The country is also severely affected by the coronavirus disease 2019 (COVID-19) pandemic, with nearly 287,000 confirmed cases and over 7,900 deaths.
UNICEF’s multi-pronged humanitarian strategy in Iraq includes the provision of integrated critical services to save young lives and system strengthening for a sustained impact.
To support an effective transition from humanitarian assistance to longer-term development, UNICEF will facilitate strong linkages between humanitarian action and development programming.
UNICEF is requesting US$70.8 million to meet the critical and acute humanitarian needs of children and families affected by a combination of humanitarian situations, including protracted crisis due to conflict, political instability and the COVID-19 situation.
The response will focus both on prevention and the socio-economic impacts of the pandemic.
HUMANITARIAN SITUATION AND NEEDS
The humanitarian crisis in Iraq stems primarily from the 2014–2017 conflict, which led to the displacement of 6 million people.
There has been a steady stream of returnees, with 4.7 million people returning to their places of origin, and 1.4 million people still displaced.
Overall, 5.6 million people, including 2.6 million children, continue to need humanitarian assistance.
This includes 1.8 million people (814,000 children and 15 per cent people with disabilities) facing acute humanitarian needs.
The political, economic and social instability in Iraq is challenging the humanitarian response.
Between October 2019 and April 2020, major demonstrations against the Government led to the resignation of the Prime Minister and political paralysis during several attempts to form a new government.
Security remains a major concern, with continued attacks and violence by various political, religious and tribal factions.

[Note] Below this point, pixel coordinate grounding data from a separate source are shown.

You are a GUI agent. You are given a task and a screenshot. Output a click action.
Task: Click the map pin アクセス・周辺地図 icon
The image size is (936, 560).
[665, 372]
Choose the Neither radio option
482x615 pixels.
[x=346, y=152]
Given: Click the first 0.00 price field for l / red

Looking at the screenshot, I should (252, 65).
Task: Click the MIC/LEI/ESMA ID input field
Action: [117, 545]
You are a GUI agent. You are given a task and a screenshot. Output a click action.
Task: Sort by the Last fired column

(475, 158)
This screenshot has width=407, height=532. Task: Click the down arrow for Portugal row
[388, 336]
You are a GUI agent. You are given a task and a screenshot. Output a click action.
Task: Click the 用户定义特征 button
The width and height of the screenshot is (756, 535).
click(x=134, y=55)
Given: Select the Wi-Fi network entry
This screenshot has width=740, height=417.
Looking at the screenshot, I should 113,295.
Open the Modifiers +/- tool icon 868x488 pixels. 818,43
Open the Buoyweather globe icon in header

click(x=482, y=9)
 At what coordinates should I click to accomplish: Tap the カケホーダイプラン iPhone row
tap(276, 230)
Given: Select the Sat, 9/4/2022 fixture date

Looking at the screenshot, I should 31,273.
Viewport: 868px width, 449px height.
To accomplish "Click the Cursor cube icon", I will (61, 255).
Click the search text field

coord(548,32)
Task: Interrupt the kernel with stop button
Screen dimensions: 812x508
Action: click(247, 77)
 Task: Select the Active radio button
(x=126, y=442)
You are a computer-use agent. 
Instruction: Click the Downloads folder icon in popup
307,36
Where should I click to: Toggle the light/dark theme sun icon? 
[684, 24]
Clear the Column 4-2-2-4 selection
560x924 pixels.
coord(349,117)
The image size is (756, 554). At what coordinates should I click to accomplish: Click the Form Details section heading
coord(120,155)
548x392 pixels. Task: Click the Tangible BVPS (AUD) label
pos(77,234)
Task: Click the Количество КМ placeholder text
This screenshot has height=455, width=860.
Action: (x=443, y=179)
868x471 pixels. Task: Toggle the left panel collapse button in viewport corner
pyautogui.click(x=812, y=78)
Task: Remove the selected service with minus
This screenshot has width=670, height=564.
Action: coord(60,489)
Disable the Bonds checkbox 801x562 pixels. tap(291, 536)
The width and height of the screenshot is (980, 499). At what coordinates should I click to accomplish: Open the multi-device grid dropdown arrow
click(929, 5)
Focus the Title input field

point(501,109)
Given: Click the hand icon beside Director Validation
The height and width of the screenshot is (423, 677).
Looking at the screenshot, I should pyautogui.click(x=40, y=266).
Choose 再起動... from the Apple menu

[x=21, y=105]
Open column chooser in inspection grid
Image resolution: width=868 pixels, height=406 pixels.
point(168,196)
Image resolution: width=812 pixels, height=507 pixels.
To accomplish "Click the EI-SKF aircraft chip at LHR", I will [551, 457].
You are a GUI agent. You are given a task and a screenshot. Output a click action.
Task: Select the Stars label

Recent assassinations of human rights activists in the south illustrate the fragility of the situation.
Obtaining access permissions for humanitarian agencies remains challenging.
The country is severely affected by the COVID-19 pandemic.
As of 13 September 2020, there are 287,000 confirmed cases and over 7,900 deaths.10 The south and centre of the country – notably Baghdad, Basra and Karbala – are the worst affected.
The reduction in oil prices has led to a severe economic downturn, which has further exacerbated humanitarian needs for the most vulnerable.
The number of children living below the poverty line has doubled to 38 per cent.
While maternal mortality has declined, neonatal deaths remain high (56 per cent of under-five mortality).
At least 200,000 infants are missing out on routine life-saving vaccinations against preventable childhood diseases.
Ongoing school closures due to COVID-19 are affecting 10 million children.
Some 1.6 million children are in need of child protection and gender-based violence support due to both COVID-19 and displacement.
According to a remote monitoring exercise conducted by UNICEF in May 2020, commonly reported issues include lack of access to education (83 per cent); stress, fear and anxiety (51 per cent); child labour (26 per cent); and violence, abuse or neglect within the household (24 per cent).
While more than 86 per cent of people in Iraq have access to basic drinking water, only 39 per cent have access to safely managed water services.
Only 24 per cent of the population has access to safely managed sanitation services.